What is expected:
Copy out the full forum thread on switching to lithium trolling motor batteries below, word for word, without changing anything.

Passage for review:
Looks like I should pull the trigger on two to replace my 24v trolling setup. Dont know much about lithiums yet .Is it worth it to get the batteries with Bluetooth?
I have ones with bluetooth and without. it's handy, but it's not a requirement. These have a ton of capacity and I could never look at it again and not worry about running out of power. Charge it before every trip and go!
i just bought 2 of the 12v 100ah LiTime trolling motor batteries and so far so good. I could have used the 36v battery but the added cost of a 36v charger put it out of reach. My Garmin Force TM will now pull my 18'9" bass boat at just under 4mph for as long as you want with no complaints from the batteries. My old lead acid batteries could only go about 3.5mph for a few hundred yards before I would get an orange battery warning light on the TM.
Also another point you have left out is that the internal resistance of a lead acid battery is quite high compared to lifepo4 battery which has almost 0 ohms resistance. This means that a lifrpo4 battery will actually draw very high amps from any charger it is connected to, much like if the charger is connected to a direct short. This can easily wear out or destroy any charger or ALTERNATOR you connect the lifepo4 to, unless you do some tricky circuitry in between. So unless you are an electrical engineer you should listen to this man. Don't do it.

Provided material:

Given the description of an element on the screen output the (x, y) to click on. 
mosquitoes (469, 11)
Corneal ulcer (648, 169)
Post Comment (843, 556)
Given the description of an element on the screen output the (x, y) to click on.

Result below:
Looks like I should pull the trigger on two to replace my 24v trolling setup. Dont know much about lithiums yet .Is it worth it to get the batteries with Bluetooth?
I have ones with bluetooth and without. it's handy, but it's not a requirement. These have a ton of capacity and I could never look at it again and not worry about running out of power. Charge it before every trip and go!
i just bought 2 of the 12v 100ah LiTime trolling motor batteries and so far so good. I could have used the 36v battery but the added cost of a 36v charger put it out of reach. My Garmin Force TM will now pull my 18'9" bass boat at just under 4mph for as long as you want with no complaints from the batteries. My old lead acid batteries could only go about 3.5mph for a few hundred yards before I would get an orange battery warning light on the TM.
Also another point you have left out is that the internal resistance of a lead acid battery is quite high compared to lifepo4 battery which has almost 0 ohms resistance. This means that a lifrpo4 battery will actually draw very high amps from any charger it is connected to, much like if the charger is connected to a direct short. This can easily wear out or destroy any charger or ALTERNATOR you connect the lifepo4 to, unless you do some tricky circuitry in between. So unless you are an electrical engineer you should listen to this man. Don't do it.